Providing safe, energy-efficient homes

For most customers, our main role is to maintain their homes and to be there when something goes wrong. We’re focused on being there quickly when we’re needed, ensuring the work we do is of the highest quality, and making sure customers know what’s happening.

We’re investing for the future, improving our communities and making homes energy efficient and comfortable, to help cut customers’ bills. We’ll be spending more than £1.2bn maintaining and investing in our homes over the next five years.

Highlights

  • 77.6% satisfaction with repairs (2022/23: 76.6%)
  • 98.3% Decent Homes Standard compliance
  • £109.2m invested in our homes (2022/23: £94.3m)
  • £2,897 maintenance and major repair cost per home (2022/23: £2,341)
  • Surveying thousands of homes

    We carried out about 10,000 stock condition surveys in 2023/24, compared with 5,100 the previous year, and more than double our original target of 4,500. As well as checking homes meet the Decent Homes Standard, surveys include a Housing Health and Safety Rating System assessment to identify damp and mould issues. They also help us plan our stock investment programmes. They include energy efficiency assessments, which support our drive to improve the sustainability of our homes.

  • Investing in customers’ homes

    We invested £109.2m (2022/23: £94.3m) in improving customers’ homes this year.
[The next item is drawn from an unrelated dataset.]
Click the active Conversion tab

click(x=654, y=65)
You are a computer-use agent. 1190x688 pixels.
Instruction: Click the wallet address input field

Work included routine repairs and maintenance, cyclical decorations, replacing bathrooms, kitchens, windows and doors, installing new roofs, plus electrical and ‘business as usual’ building safety works.
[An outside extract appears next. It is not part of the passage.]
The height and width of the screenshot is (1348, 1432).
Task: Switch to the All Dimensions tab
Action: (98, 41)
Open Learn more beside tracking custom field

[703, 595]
  • Providing decent homes

    This year, 98.3% (2022/23: 98.9%) of our homes met the Decent Homes Standard, with 30 (2022/23: 25) having outstanding HHSRS repair cases and 389 (2022/23: 317) having reported disrepairs on 31 March 2024. We’ve changed the way we report decency in recent years, including disrepairs and HHSRS cases (when they include damp and mould) in our calculations.
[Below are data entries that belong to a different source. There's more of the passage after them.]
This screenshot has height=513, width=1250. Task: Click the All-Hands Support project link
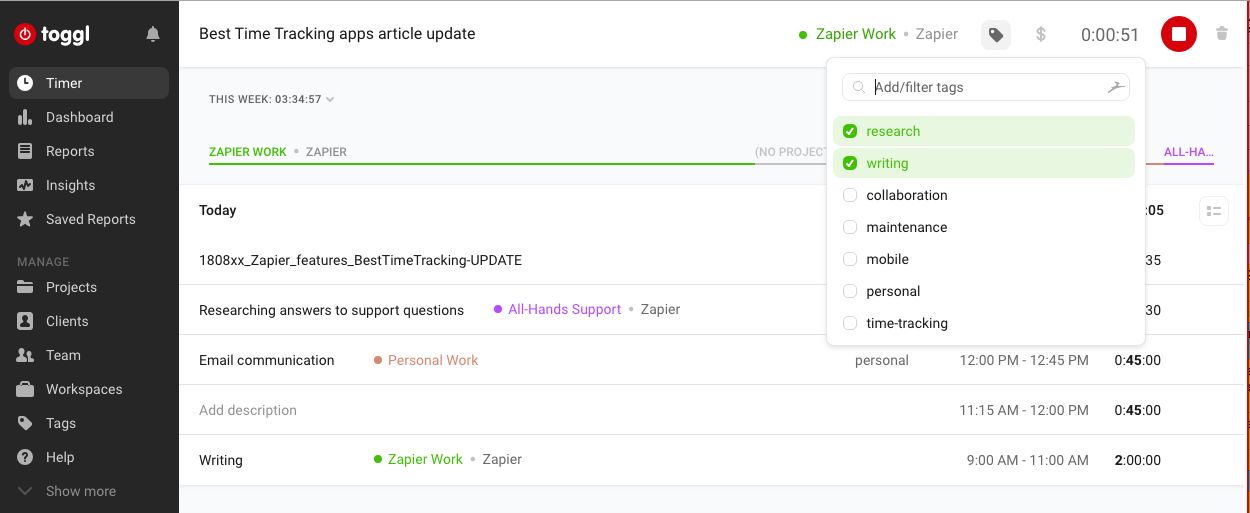564,310
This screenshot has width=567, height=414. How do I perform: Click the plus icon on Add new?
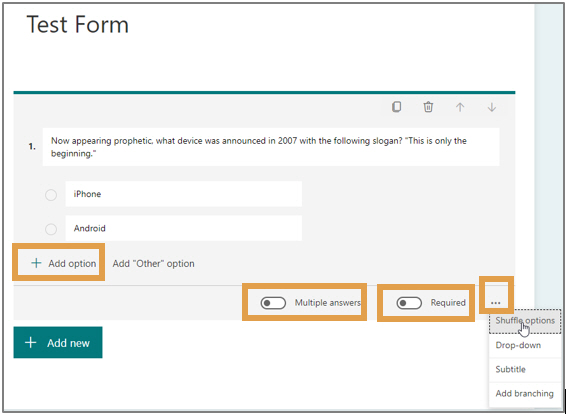coord(31,342)
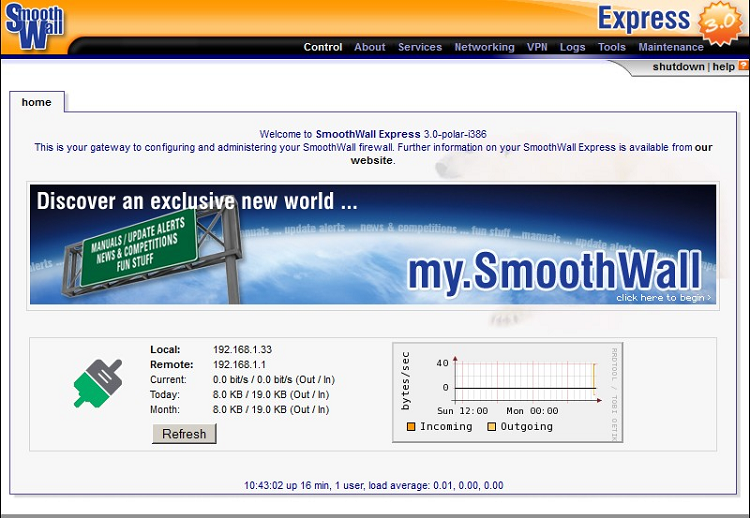Go to the Maintenance section
Viewport: 750px width, 518px height.
point(671,47)
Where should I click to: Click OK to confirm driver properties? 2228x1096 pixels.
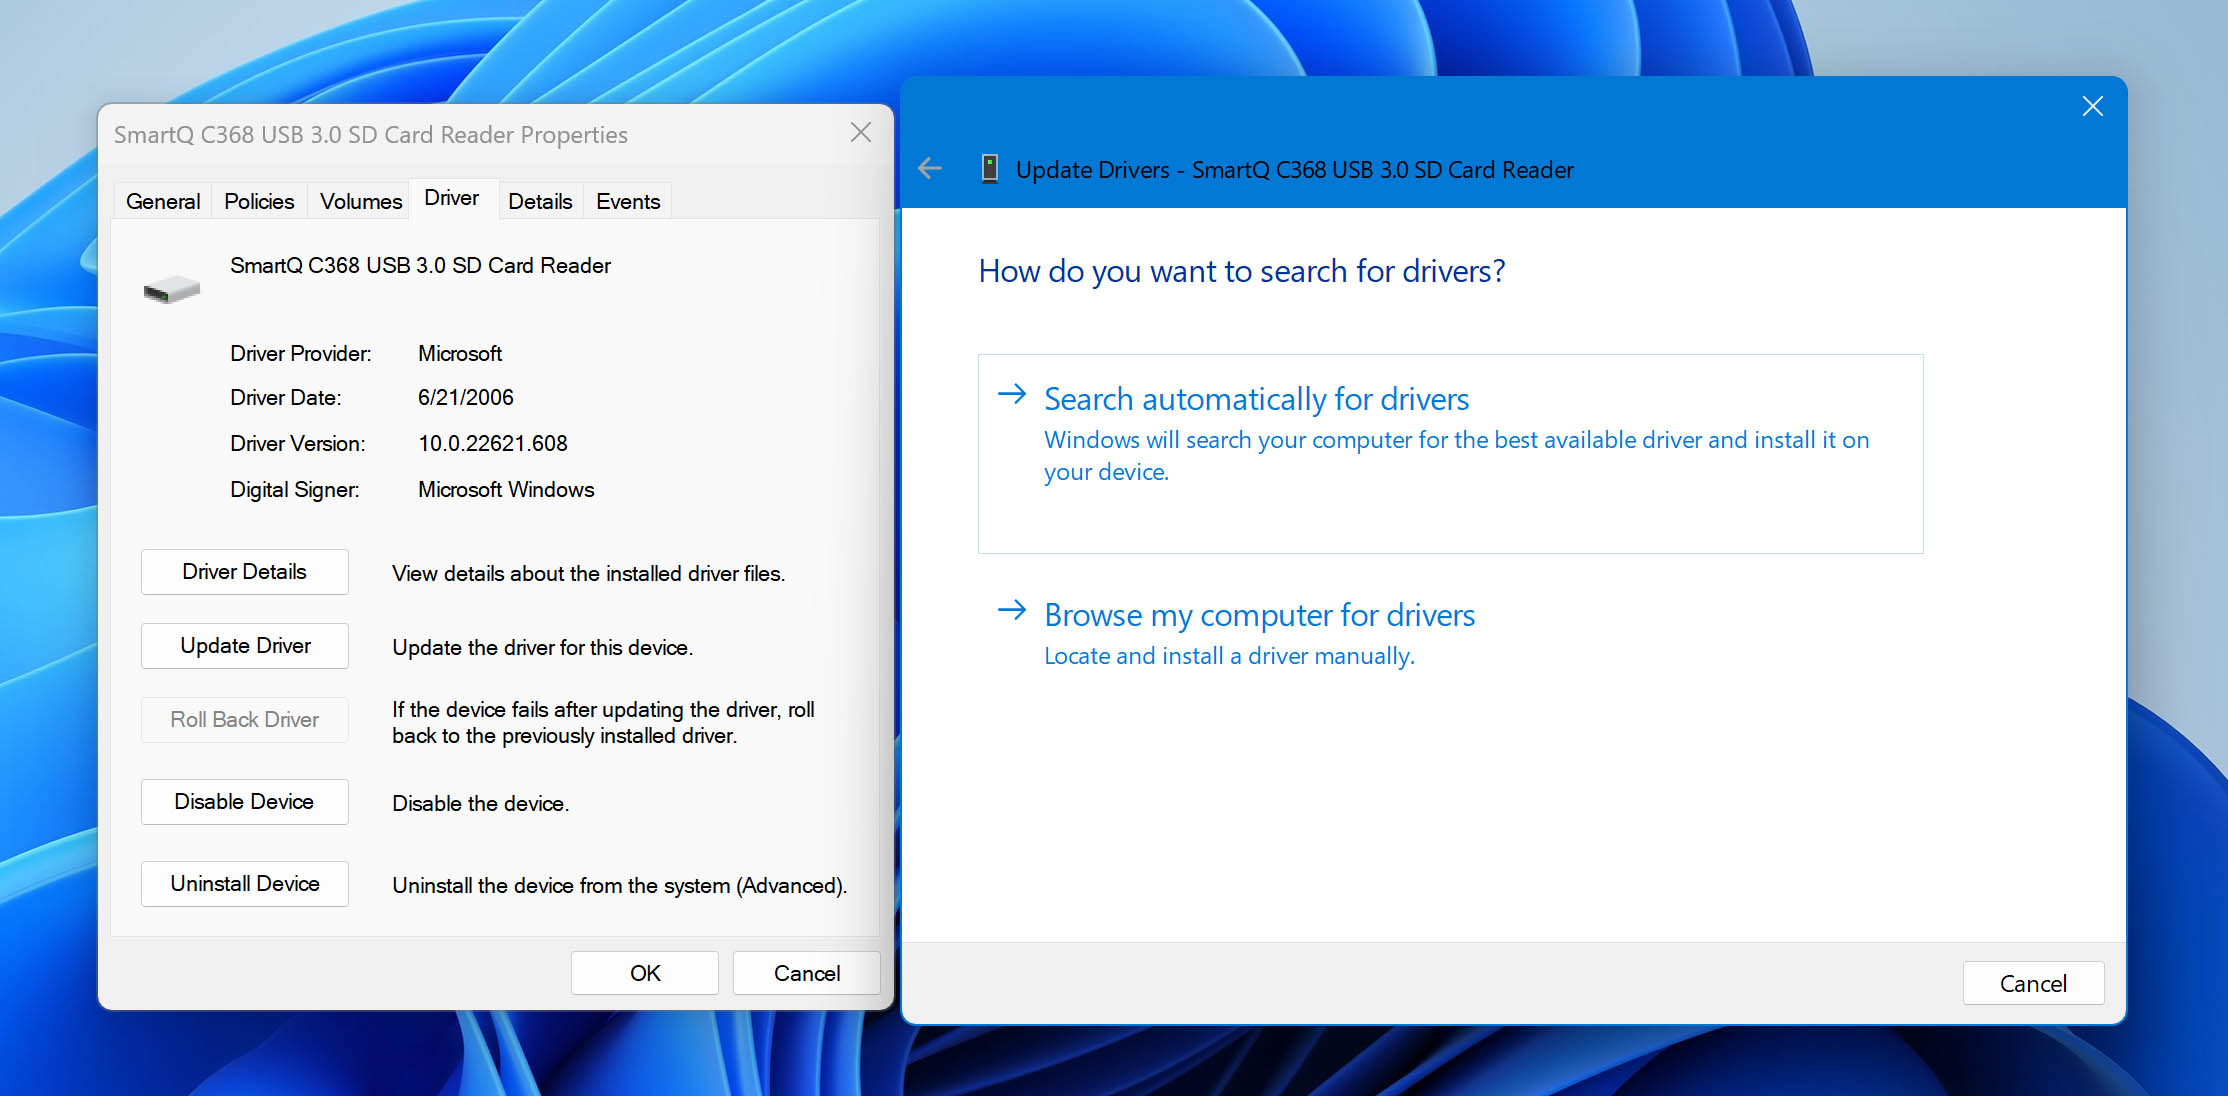[647, 972]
  • Investing in repairs and maintenance

    We’re investing more in our repairs service than ever before, to meet increased demand, rising costs and changes to our repair responsibilities. We spent £62.2m on repairs in 2023/24 (2022/23: £57.4m). In 2023/24, customer satisfaction with repairs improved slightly to 77.6% (2022/23: 76.6%) and satisfaction with Hyde tradespeople remained very high, at about 95%. We expect response times, quality and customer satisfaction to continue to improve due to the changes we’re making.

  • Bringing more repairs and maintenance in-house

    We continued to bring more repairs and maintenance services in-house this year, to gain more control over timescales and ensure a consistent high quality of work. In October 2023, 62 operatives and support staff joined Hyde after our contract with Equans ended. We now have more than 300 directly-employed colleagues carrying out repairs and maintenance of about 30,000 homes – or 95% of the 31,000 homes we’re responsible for maintaining.

  • Tackling damp, mould and condensation

    We received 2,225 reports of damp and mould in 2023/24, compared with 1,364 in 2022/23, with a peak in winter months. We completed 76% of work orders (2022/23: 93%) raised in 2023/24 by the end of the financial year. Despite the increase in reports, the number of days it takes us to complete a damp and mould repair is 19 days, down from 22.6 days in 2022/23.

  • Delivering energy retrofits through the Greener Futures Partnership

    More than 100 contractors and consultants signed up to the Greener Future Partnership’s (GFP) seven-year framework to deliver work supported by the Social Housing Decarbonisation Fund (SHDF). We’re one of the founder partners of the GFP.

    GFP successfully bid for £40.4m from the SHDF in 2022/23, to part-fund £95m investment in retrofitting 5,500 homes over the next two years. We’ll receive about £6m, which we’ll match fund, to retrofit about 950 homes across Chichester in 2024/25.

  • Building safety

    Building safety work this year has included communal and flat door checks in buildings more than 11m high and carrying out Fire Risk Appraisals of External Walls (FRAEW) in Higher Risk Buildings (HRBs). These buildings are at least 18m, or seven storeys high, and which have at least two homes, or that are care homes.

    We also completed remedial works at Gary Court, in Croydon, at four blocks at Propeller Crescent and Purley Way in Waddon, and a block at Millard Road in Deptford. Three of six phases of remediation at the Packington Estate in Islington were also finished this year. We received some funding from the Building Safety Fund to cover some of the costs of remedial works to our leaseholders and shared owners.